Zwar sinken die Energiepreise nach einem Krisenhoch im letzten Herbst wieder. Doch kostet etwa die Kilowattstunde Gas durchschnittlich immer noch doppelt so viel wie 2021. Laut Sachverständigenrat für Verbraucherfragen müssen aktuell 43 Prozent der Haushalte mehr als zehn Prozent ihres Einkommens für warme Wohnungen, warmes Wasser und Strom aufwenden. Im Zeitraum von 2016 bis 2020 waren es noch 16 Prozent. Die hohen Kosten treffen diejenigen besonders hart, die wenig Geld haben und zudem noch wegen verschleppter Klimapolitik in schlecht oder gar nicht sanierten Gebäuden wohnen.
Olaf Bandt ist Vorsitzender des Bundes für Umwelt und Naturschutz Deutschland (BUND)
Drohender Gasmangel, Anstieg von Energiearmut, Naturkatastrophen und verfehlte Klimaziele im Gebäudesektor: All das hätte eine Steilvorlage für die Ampel sein müssen, um es besser zu machen als die Vorgänger*innen. Doch statt endlich die Wärmewende abzusichern, verabschiedete die Bundesregierung jüngst ein »Heizungsgesetz«, das nach langem Koalitionsstreit nur noch ein Schatten seiner selbst ist. Fossile und ressourcenhungrige Strukturen erhalten weiter politischen Rückenwind. Menschen laufen außerdem Gefahr, in eine Kostenfalle zu tappen, wenn sie sich darauf verlassen, dass die neue Gasheizung durch Beimischung von Wasserstoff oder Biogas irgendwann »ergrünt«. Umso wichtiger wird es sein, dass die Kommunen in der Wärmeplanung auf effiziente, nachhaltige und bezahlbare Wärmequellen achten.

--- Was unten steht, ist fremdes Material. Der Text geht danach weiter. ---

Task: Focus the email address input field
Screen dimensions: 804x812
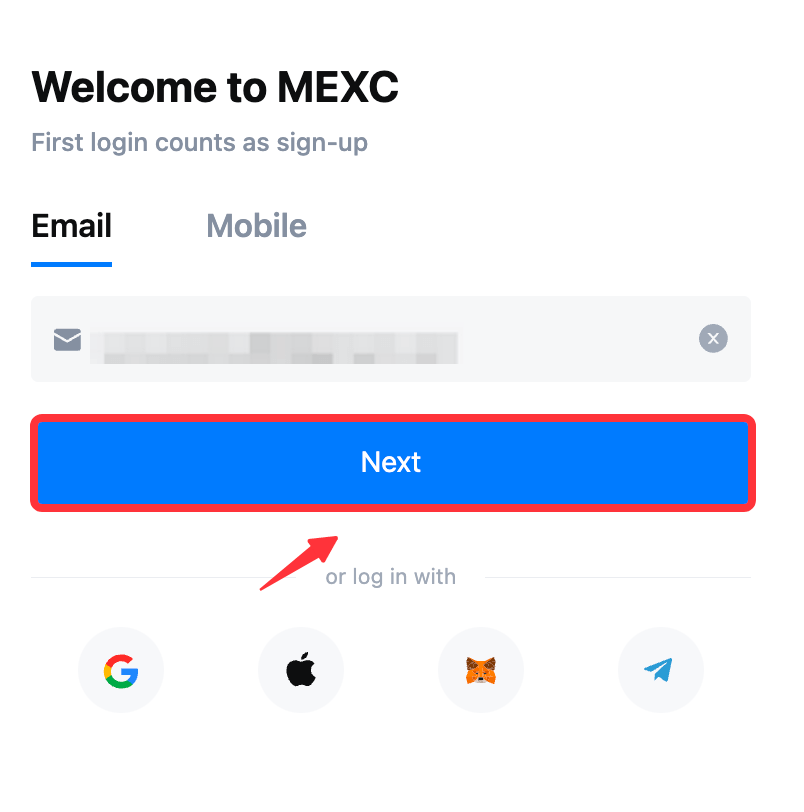Action: click(x=391, y=339)
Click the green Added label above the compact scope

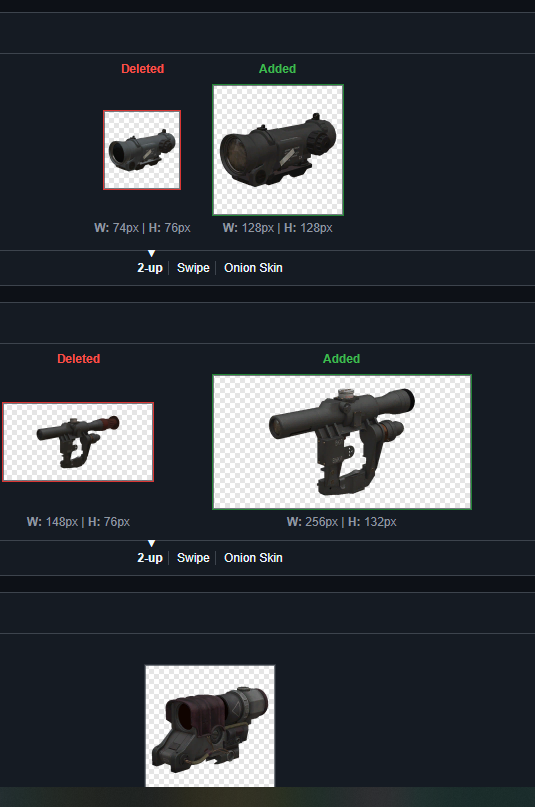pyautogui.click(x=277, y=68)
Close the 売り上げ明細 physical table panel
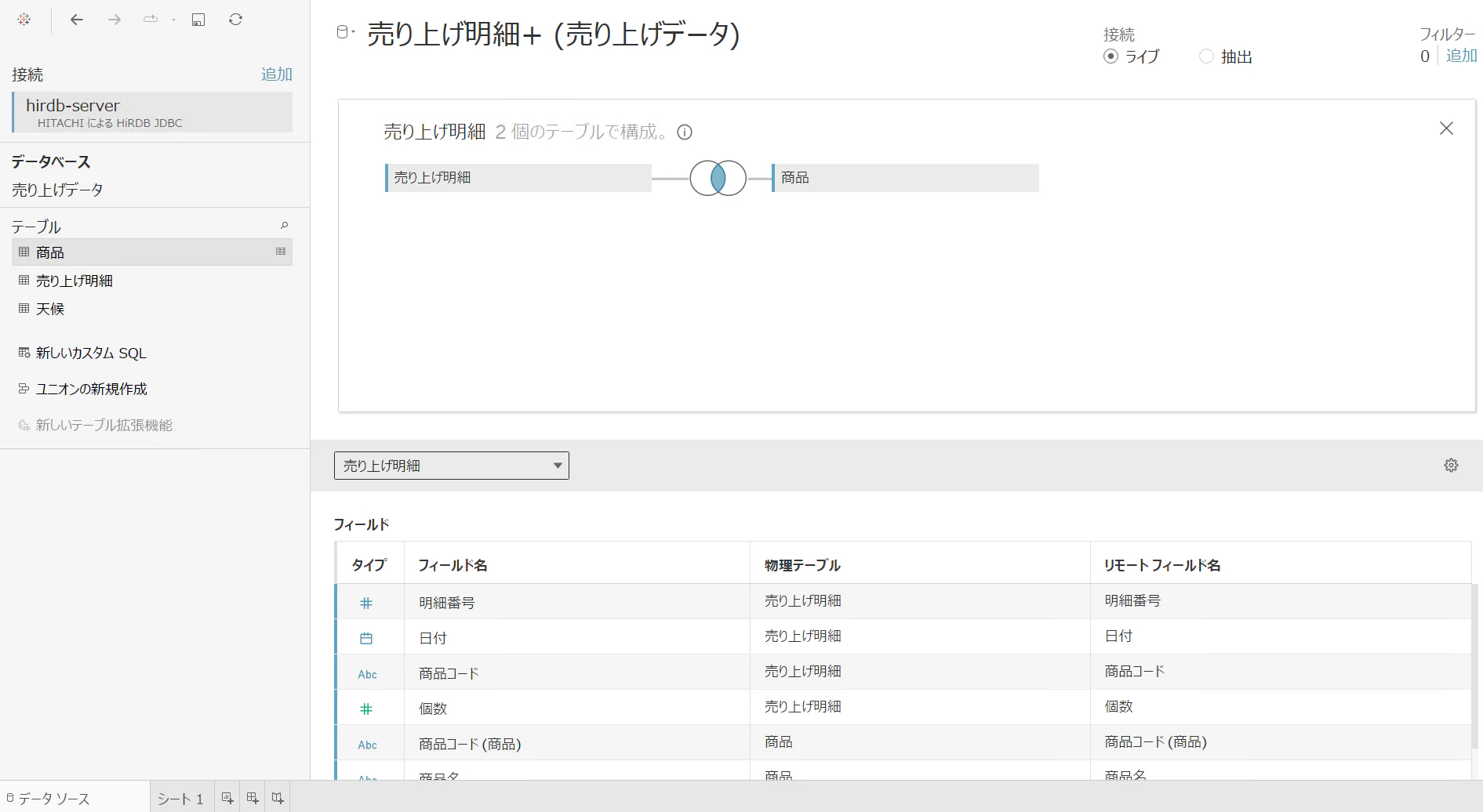 click(1447, 129)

Weniger prominent als die weichgewaschenen Vorgaben für Heizungen war die klimapolitische Kehrtwende der Ampel beim »Baugipfel« im September. Angeführt von Bundesbauministerin Geywitz, drehte die Regierung nicht nur die Erhöhung der Klimastandards für neue Gebäude zurück. Sie erteilte auch den sogenannten Mindeststandards für die Energiesparqualität von Bestandsgebäuden eine Absage. Vom einstigen Klimakanzler und vom Ziel der SPD, soziale Gerechtigkeit und Klimaschutz zusammenzubringen, keine Spur mehr.

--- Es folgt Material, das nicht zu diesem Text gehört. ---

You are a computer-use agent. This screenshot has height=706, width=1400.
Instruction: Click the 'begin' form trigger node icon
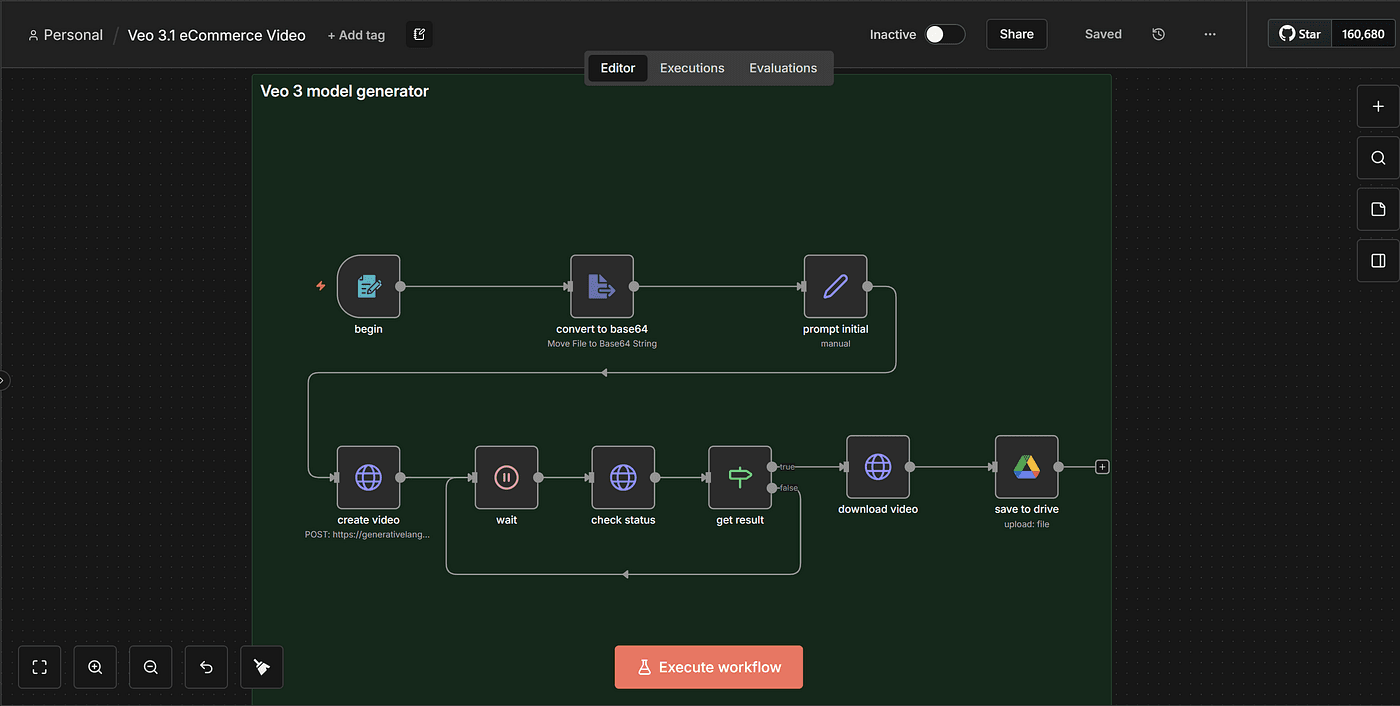(368, 287)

Die Mindeststandards für Gebäude sind ein kluger Vorstoß aus Brüssel. Bis zu einer festgelegten Frist, zum Beispiel 2030, sollten Eigentümer*innen der Gebäude mit der schlechtesten Energiebilanz wenige Maßnahmen durchführen müssen, um ihr Gebäude auf ein Mindestniveau an Effizienz zu bringen. Klima- und energiepolitisch sowie für den Geldbeutel eine gute Idee. Aber nicht mehr für die Regierung: Deutschland wurde während der europäischen Verhandlungen vom Treiber zum Bremser. Alternativen, wie sie den Gebäudebestand auf Klimakurs bringen will, nennt die Bundesregierung bislang nicht.

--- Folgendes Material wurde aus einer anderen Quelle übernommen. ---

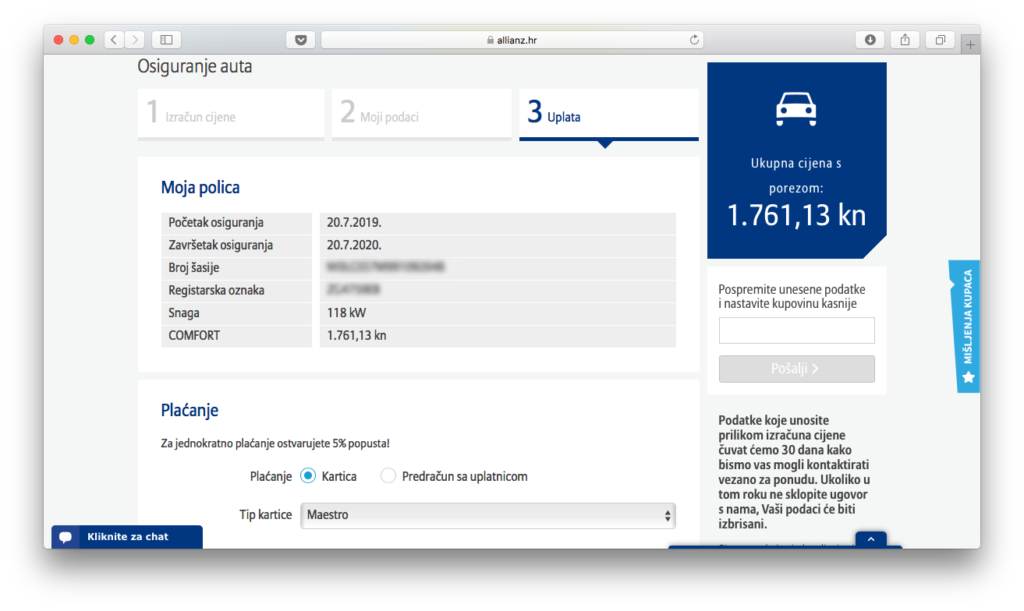Viewport: 1024px width, 611px height.
Task: Click the Safari forward arrow button
Action: [x=135, y=40]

Wir sind uns mit zahlreichen Sozialverbänden einig: Es braucht gesetzliche Vorgaben für die energetische Modernisierung. Bei den klimaschädlichsten Gebäuden anzufangen entlastet die Bewohner*innen, die es wirklich nötig haben, und ist klimapolitisch besonders wirksam. Allein die Wohngebäude der beiden schlechtesten Effizienzklassen verursachen die Hälfte der Treibhausgasemissionen aller Wohnungen!
Damit die Transformation für alle machbar ist, braucht es gleichzeitig eine zielgerichtete Unterstützung. Es müssen sozial gestaffelte Förderprogramme eingeführt und die Modernisierungsumlage deutlich gesenkt werden, es braucht unabhängige Beratung und organisatorische Hilfe. Viele gute Vorschläge für eine sozialverträgliche Sanierungsoffensive liegen auf dem Tisch. Was fehlt, ist der politische Wille, sie umzusetzen. Ein weiteres Verschleppen ist sozial und ökologisch inakzeptabel.